From today’s first reading: (Exodus 34: 4b-6, 8-9) Early in the morning Moses went up Mount Sinai as the LORD had commanded him, taking along the two stone tablets. Thus the LORD passed before him and cried out, “The LORD, the LORD, a merciful and gracious God, slow to anger and rich in kindness and fidelity.” Moses at once bowed down to the ground in worship.
Reflection: Who is this God who is so revelatory to Moses? Who is this God who is about to take the Israelites, a broken and recalcitrant people and make them new again? This is the God who chooses to be with us, despite our own unworthiness. This is the God who comes in a cloud; who may not be seen but certainly is experienced. And what do Moses and the people experience of this God? How shall they “name” God? Judging from today’s story God is patient and compassionate; takes the initiative to reach out to us; is not dissuaded by our sins; is faithful to us, even when we have built our own idols to worship; can take a broken people and make them whole again.
So, we ask ourselves:
From my present experience: What name would I give God?
Has the reality of God changed for me in recent years?
What events in my life influenced that change?
ENCOUNTER CHRIST REFLECTIONS & MEDITATIONS
PREPARATION FOR THE SESSION
Adapted from Sacred Space: The Prayer Book 2025
Presence of God: Jesus, As I come to you today, fill my heart, my whole being, with the wonder of your sacred presence. Help me to become more aware of your presence in my life, and more receptive to that presence. I desire to love you as you love me. May nothing ever separate me from you. (1-2 minutes of silence)

▶ **What this exercise asks**
#1 In the reflection on Exodus, what did Moses take with him when he went up Mount Sinai?
#2 Judging from the story, the reflection on Exodus names several things God is or does. List all of them.
#3 Carry the reflection on Exodus forward from its last line, continuing the prayer session.
The data that follows has no connection to the reflection on Exodus.

▶ **Study material**
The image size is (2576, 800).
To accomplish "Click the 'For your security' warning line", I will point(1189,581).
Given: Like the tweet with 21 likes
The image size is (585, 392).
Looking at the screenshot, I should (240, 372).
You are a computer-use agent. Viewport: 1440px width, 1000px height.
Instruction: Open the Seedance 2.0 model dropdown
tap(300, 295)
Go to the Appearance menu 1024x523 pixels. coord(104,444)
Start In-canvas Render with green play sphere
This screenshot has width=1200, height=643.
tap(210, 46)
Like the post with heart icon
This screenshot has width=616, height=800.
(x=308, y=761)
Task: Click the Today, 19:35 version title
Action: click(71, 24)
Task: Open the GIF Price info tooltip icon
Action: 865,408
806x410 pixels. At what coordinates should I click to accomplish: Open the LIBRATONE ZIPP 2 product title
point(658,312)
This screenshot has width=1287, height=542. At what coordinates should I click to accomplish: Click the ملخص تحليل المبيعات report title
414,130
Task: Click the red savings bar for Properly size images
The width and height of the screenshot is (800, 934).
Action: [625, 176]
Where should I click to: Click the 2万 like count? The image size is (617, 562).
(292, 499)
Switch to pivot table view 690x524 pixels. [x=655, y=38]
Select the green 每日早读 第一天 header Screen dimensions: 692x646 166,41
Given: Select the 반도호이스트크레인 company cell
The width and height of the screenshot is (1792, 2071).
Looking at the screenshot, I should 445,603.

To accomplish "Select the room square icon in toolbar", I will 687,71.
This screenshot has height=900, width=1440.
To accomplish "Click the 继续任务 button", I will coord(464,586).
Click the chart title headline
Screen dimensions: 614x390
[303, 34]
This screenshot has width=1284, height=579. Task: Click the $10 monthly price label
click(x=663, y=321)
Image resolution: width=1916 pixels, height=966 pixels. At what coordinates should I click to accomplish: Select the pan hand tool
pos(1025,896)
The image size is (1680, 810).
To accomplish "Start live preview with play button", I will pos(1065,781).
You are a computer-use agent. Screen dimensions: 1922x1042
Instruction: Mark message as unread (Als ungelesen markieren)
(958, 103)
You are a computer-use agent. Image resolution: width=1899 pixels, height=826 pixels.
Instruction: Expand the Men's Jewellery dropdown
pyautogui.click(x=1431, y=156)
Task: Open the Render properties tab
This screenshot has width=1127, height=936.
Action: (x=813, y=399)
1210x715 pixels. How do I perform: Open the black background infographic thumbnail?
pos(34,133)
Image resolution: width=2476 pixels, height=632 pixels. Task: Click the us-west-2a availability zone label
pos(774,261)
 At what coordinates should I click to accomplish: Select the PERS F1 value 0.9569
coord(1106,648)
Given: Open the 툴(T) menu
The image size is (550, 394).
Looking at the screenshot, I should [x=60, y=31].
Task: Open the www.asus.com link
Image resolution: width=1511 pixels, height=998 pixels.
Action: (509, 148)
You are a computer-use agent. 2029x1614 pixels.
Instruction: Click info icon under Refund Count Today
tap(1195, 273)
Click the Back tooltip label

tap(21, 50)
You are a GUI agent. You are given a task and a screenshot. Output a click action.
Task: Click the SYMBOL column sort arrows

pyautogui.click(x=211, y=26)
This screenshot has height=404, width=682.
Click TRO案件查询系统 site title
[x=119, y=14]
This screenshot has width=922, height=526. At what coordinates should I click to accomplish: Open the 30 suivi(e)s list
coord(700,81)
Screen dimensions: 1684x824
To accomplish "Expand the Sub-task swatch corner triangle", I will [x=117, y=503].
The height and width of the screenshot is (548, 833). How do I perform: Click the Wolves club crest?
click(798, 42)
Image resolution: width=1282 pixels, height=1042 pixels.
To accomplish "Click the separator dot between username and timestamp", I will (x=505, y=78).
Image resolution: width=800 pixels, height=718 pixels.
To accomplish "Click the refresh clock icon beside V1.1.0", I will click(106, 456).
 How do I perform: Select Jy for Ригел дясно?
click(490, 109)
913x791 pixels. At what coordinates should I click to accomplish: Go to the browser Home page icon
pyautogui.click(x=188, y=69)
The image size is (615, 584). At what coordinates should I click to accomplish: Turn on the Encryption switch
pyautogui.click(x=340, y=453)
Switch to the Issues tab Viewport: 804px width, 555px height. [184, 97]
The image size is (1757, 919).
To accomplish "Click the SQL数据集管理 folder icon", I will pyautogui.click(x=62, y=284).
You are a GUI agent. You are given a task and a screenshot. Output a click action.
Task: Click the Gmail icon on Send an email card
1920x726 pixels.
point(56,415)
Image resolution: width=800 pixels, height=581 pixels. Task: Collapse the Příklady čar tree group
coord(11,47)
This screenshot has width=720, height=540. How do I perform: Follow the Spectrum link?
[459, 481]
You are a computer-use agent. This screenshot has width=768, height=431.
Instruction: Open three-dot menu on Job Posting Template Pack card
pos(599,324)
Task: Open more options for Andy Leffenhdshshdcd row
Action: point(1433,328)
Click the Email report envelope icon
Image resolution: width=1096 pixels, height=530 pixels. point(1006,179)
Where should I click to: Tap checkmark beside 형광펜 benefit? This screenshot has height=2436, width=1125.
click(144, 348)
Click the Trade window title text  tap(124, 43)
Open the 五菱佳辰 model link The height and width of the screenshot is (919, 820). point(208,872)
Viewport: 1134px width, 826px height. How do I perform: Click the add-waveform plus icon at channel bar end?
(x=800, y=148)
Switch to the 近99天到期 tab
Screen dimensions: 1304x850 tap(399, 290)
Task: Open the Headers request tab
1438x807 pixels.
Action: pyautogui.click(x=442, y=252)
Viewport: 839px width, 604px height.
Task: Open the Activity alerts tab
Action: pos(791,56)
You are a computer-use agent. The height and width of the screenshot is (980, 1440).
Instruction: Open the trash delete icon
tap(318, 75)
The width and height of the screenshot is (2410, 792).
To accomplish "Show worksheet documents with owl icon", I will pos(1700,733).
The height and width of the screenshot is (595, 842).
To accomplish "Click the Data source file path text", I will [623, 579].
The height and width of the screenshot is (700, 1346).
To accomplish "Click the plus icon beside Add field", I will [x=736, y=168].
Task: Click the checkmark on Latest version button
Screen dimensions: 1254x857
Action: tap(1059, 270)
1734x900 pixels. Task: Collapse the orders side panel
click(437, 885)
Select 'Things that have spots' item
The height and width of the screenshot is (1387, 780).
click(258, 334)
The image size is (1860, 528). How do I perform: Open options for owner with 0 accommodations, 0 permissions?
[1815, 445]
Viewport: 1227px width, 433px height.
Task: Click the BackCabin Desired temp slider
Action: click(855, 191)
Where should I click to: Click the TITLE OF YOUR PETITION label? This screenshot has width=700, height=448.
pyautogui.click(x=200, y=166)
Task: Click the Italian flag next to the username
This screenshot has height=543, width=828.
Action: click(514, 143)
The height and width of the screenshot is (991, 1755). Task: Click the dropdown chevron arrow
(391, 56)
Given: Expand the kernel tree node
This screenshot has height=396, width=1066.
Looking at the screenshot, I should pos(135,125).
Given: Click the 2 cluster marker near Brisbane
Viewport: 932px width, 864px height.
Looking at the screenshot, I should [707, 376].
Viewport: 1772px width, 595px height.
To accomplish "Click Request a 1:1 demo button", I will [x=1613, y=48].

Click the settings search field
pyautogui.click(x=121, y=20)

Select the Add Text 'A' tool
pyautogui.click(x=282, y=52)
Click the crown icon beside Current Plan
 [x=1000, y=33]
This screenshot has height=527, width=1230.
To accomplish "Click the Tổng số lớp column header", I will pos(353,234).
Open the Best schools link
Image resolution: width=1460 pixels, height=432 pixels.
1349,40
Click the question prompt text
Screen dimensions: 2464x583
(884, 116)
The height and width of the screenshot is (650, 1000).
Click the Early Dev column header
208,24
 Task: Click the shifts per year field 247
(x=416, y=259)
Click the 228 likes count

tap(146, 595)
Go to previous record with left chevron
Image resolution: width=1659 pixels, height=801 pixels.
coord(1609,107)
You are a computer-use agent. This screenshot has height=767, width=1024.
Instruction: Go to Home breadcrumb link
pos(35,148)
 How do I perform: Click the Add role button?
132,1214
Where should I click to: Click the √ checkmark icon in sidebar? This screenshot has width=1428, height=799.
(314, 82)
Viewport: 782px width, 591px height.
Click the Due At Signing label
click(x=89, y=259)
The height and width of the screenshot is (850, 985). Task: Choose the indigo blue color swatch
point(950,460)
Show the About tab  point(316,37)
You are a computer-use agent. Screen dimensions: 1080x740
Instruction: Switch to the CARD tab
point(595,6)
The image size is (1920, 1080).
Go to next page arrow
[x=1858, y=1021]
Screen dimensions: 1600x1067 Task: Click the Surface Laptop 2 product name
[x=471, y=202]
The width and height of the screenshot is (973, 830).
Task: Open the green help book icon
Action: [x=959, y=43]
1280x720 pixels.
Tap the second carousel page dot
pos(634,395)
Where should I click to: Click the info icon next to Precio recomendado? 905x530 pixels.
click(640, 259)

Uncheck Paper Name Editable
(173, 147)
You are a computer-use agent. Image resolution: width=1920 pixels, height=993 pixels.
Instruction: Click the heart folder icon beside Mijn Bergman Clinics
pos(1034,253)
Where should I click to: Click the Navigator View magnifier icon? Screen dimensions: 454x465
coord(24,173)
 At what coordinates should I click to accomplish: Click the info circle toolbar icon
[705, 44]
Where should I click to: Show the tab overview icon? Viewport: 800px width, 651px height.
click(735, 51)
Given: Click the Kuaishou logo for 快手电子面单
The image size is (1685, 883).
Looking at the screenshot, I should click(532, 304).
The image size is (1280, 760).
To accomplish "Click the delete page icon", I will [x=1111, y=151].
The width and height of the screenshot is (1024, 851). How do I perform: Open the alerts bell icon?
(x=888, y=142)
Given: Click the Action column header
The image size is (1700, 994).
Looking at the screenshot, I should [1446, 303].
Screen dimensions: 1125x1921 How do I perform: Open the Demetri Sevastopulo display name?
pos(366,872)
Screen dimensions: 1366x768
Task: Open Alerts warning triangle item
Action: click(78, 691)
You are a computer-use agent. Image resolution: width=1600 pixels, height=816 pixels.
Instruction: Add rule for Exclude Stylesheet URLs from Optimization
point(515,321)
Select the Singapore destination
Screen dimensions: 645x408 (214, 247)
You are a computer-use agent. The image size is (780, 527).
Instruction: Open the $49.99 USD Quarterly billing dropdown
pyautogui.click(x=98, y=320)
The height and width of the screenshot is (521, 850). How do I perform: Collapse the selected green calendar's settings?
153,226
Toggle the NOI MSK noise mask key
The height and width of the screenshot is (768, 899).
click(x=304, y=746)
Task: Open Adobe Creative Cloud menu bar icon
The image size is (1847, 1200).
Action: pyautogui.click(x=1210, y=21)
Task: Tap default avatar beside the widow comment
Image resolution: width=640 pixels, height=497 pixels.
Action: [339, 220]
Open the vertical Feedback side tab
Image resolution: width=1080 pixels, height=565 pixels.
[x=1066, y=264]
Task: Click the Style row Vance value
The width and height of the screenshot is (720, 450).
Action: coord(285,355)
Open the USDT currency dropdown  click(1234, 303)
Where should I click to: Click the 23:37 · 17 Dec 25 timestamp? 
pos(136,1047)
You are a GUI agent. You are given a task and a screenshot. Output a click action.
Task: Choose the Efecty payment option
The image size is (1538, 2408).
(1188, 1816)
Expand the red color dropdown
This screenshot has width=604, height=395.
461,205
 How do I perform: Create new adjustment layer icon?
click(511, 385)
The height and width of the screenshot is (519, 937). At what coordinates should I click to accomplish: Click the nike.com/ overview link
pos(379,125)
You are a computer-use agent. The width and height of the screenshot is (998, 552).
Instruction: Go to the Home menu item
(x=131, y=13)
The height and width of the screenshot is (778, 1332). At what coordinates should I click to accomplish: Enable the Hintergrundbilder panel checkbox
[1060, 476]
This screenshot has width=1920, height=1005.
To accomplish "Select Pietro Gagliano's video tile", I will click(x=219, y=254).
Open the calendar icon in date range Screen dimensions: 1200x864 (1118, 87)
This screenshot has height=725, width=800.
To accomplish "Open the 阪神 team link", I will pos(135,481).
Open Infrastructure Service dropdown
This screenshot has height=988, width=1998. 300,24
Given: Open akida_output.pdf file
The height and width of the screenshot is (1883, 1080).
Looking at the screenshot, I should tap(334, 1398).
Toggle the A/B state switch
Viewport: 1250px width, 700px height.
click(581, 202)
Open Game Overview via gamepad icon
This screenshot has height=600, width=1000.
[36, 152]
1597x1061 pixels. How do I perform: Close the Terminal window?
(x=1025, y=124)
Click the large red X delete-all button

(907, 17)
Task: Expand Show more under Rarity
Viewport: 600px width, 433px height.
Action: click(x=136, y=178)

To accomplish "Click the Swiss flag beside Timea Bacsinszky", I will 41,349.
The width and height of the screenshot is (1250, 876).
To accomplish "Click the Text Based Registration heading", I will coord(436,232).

▶ **Task-by-task outputs**
#1 He took along the two stone tablets.

#2
- Is patient and compassionate
- Takes the initiative to reach out to us
- Is not dissuaded by our sins
- Is faithful to us, even when we have built our own idols to worship
- Can take a broken people and make them whole again

#3
Freedom: Jesus, Grant me the grace to have freedom of spirit. Keep me from being bound by desires and actions that are not good for me or others. Cleanse my heart and soul that I may live joyously in your love. (1-2 minutes of silence)
Consciousness: Where am I with God? With others in my life? What am I grateful for? Is there something I am sorry for, words or actions that have hurt others, and which I now regret? I take a moment to ask forgiveness of God and of those whom I have hurt. God, I give you thanks for your constant love and care for me. Keep me always aware of your presence in my life. (2-3 minutes of silence)
OPENING PRAYER
From St Ignatius of Loyola:
Take, Lord, and receive all my liberty, my memory, my understanding, and my entire will, all I have and call my own. You have given all to me. To you, Lord, I return it. Everything is yours; do with it what you will. Give me only your love and your grace, that is enough for me.
COMPANIONS FOR THE JOURNEY
Barbara Brown Taylor, a scripture scholar and preacher, quotes Robert Farrar Capon, who says that when we humans try to describe God it’s like a bunch of oysters trying to describe a ballerina.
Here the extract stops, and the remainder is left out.